[Collected data]
^^^^
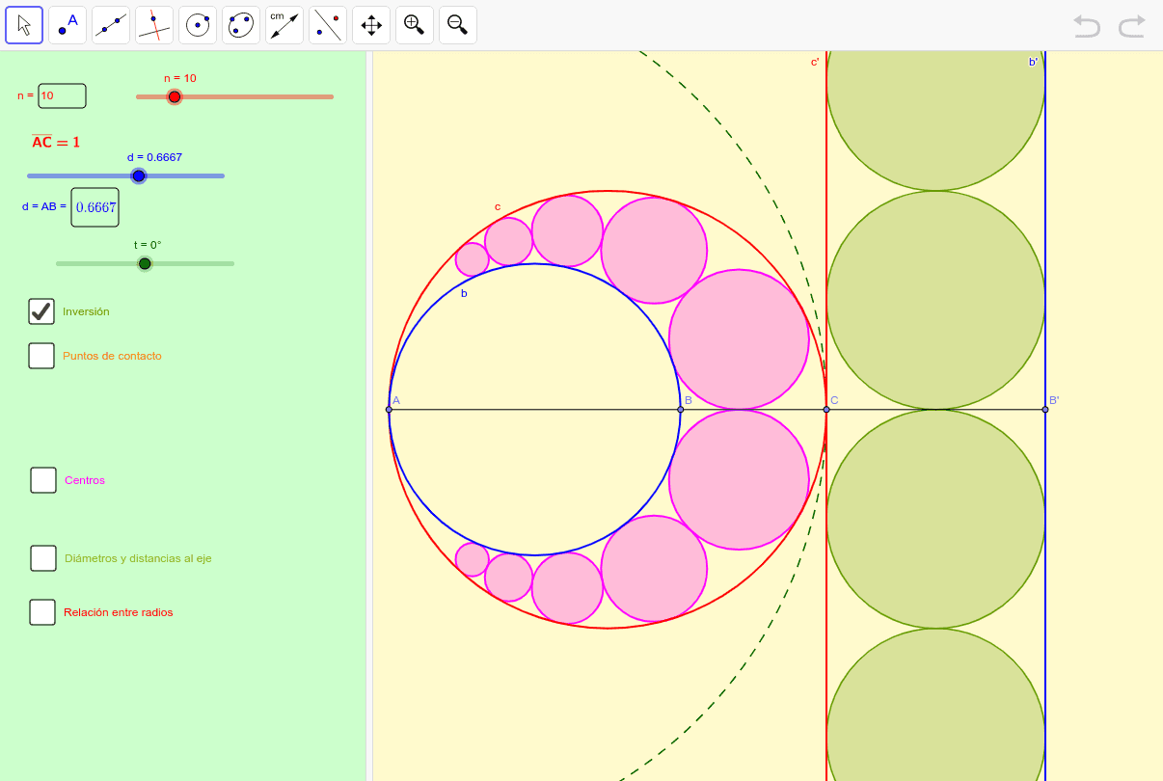Select the Point tool
Screen dimensions: 1163x781
[x=67, y=24]
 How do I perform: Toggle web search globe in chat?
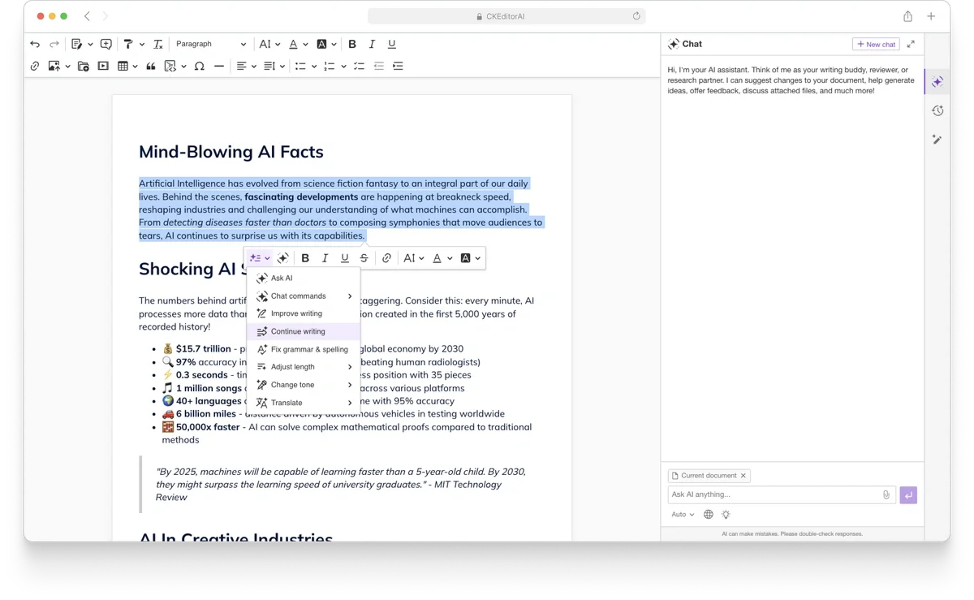pos(709,514)
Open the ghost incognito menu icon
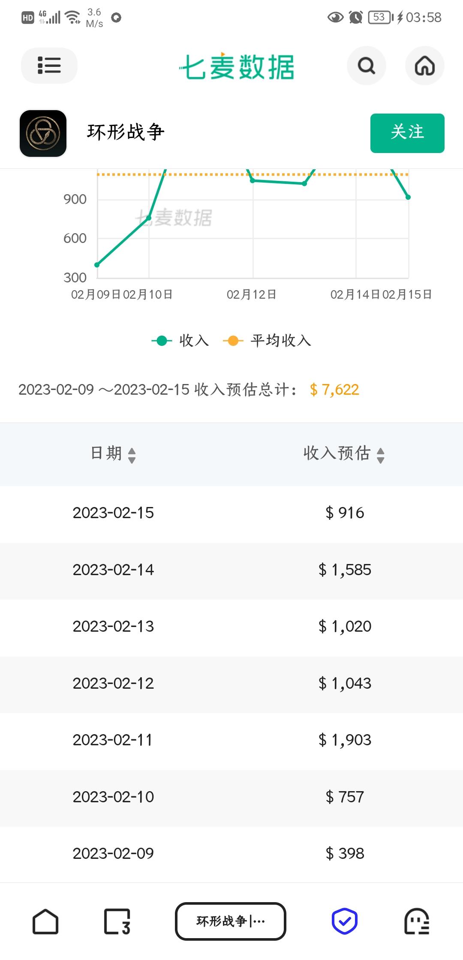463x960 pixels. click(417, 921)
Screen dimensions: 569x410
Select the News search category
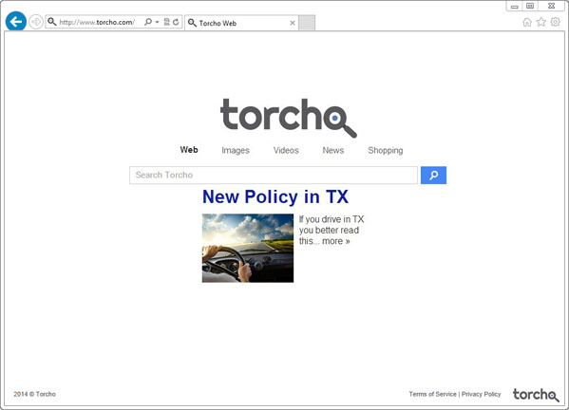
^^^^
— The task —
Reproduce nothing but the lines from the line containing "How do I perform: Toggle" through the last line of the data above, exactly as written and without pictures.

— Answer section —
 How do I perform: Toggle web search globe in chat?
pos(709,514)
Open the ghost incognito menu icon
463x960 pixels. click(417, 921)
Screen dimensions: 569x410
Select the News search category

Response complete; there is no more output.